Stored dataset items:
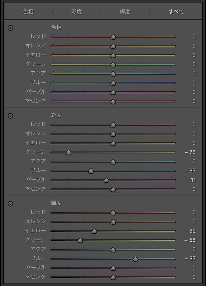Select the 輝度 tab
This screenshot has width=206, height=286.
[x=125, y=12]
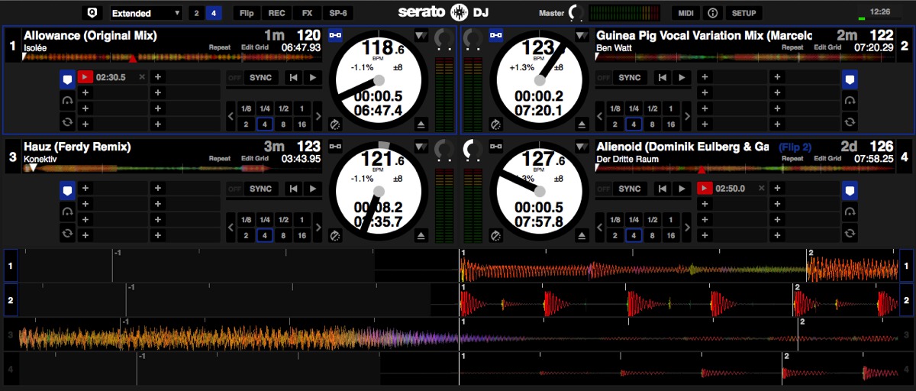The height and width of the screenshot is (391, 916).
Task: Open the info tooltips icon
Action: pos(712,13)
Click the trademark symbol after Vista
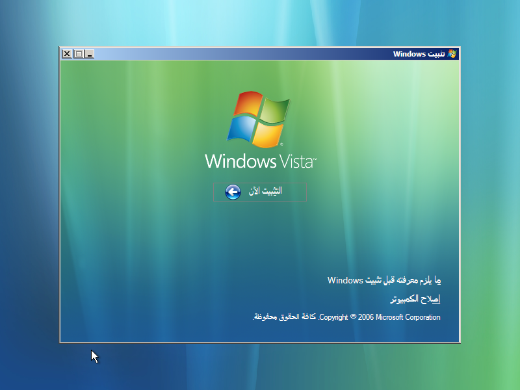Viewport: 520px width, 390px height. (x=314, y=159)

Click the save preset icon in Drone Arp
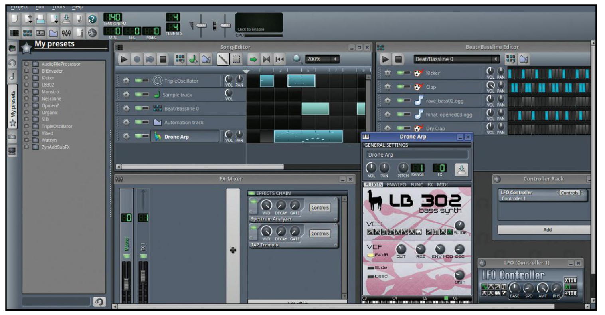tap(461, 170)
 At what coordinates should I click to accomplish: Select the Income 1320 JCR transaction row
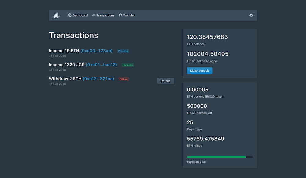[111, 67]
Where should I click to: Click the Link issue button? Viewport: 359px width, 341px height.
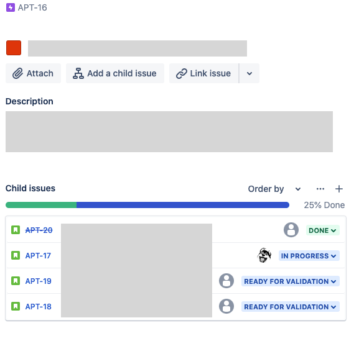204,73
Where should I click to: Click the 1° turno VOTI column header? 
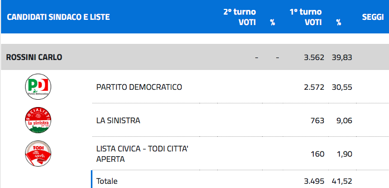click(x=305, y=17)

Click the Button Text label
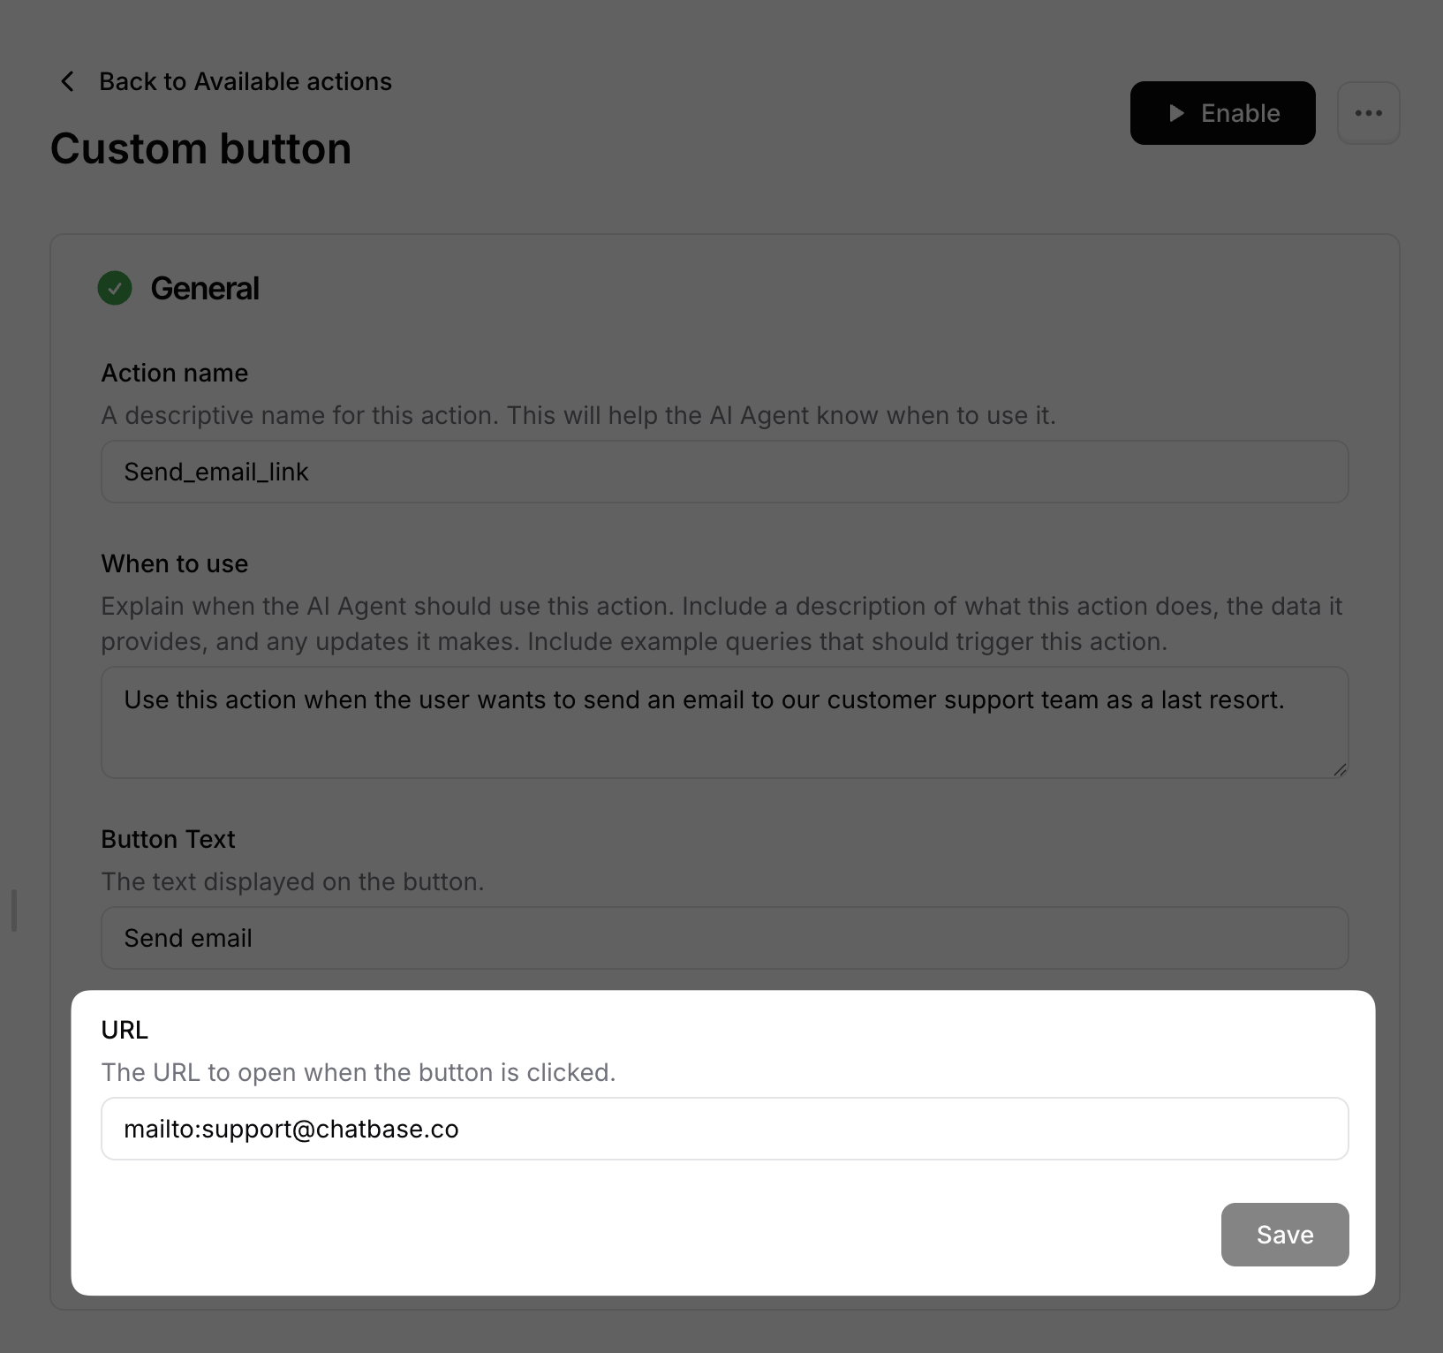click(x=168, y=838)
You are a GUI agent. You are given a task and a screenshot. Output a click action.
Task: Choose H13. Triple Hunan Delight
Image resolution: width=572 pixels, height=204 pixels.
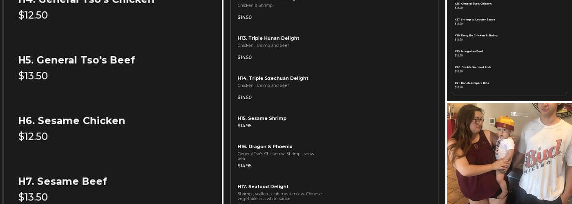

WHAT IS EXPECTED:
Exact copies of the lines from the one containing "Where should I click to: Click the 1°" through the final line of the data are required; pictures are to be omitted.

ANSWER TO THE EXERCISE:
Where should I click to: Click the 1° turno VOTI column header? 
click(x=305, y=17)

Click the Button Text label
click(x=168, y=838)
You are a GUI agent. You are given a task and a screenshot. Output a click action.
Task: Choose H13. Triple Hunan Delight
Image resolution: width=572 pixels, height=204 pixels.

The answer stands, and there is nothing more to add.